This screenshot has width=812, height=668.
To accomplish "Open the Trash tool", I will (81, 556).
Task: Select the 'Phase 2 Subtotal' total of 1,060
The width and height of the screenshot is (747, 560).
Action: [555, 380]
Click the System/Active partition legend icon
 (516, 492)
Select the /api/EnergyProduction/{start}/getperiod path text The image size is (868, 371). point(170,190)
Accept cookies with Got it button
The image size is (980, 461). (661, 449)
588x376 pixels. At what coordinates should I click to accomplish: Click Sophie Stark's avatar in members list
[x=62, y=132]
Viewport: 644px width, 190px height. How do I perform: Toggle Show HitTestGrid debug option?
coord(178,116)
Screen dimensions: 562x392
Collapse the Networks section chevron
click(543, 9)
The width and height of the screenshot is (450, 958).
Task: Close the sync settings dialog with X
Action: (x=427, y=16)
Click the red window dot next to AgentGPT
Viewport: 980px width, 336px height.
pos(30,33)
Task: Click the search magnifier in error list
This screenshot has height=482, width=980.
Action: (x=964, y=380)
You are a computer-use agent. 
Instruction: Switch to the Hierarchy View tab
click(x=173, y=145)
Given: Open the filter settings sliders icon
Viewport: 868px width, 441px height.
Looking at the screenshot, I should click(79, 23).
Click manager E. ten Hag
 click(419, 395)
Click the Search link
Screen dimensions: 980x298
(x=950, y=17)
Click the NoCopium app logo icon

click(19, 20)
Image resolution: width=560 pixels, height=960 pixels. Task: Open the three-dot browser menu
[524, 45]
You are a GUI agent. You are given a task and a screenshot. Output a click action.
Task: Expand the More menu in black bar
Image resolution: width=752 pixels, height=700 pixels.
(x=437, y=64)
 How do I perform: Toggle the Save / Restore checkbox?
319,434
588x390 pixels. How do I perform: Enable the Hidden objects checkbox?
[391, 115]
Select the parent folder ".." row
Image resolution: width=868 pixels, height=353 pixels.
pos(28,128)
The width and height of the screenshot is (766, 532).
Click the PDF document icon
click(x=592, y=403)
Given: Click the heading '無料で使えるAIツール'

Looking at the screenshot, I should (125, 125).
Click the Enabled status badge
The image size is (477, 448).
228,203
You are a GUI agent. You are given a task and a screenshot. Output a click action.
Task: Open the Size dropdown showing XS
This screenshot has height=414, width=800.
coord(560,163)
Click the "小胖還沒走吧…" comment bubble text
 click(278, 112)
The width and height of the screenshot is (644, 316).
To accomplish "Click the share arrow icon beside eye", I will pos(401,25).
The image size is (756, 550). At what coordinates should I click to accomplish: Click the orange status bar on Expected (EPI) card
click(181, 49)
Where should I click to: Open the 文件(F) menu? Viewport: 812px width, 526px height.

══════════

## Activity:
Each line containing the word "will" needs to be copied from the data above.

## Solution to this exercise:
To accomplish "Open the Trash tool", I will (81, 556).
To accomplish "Click the share arrow icon beside eye", I will pos(401,25).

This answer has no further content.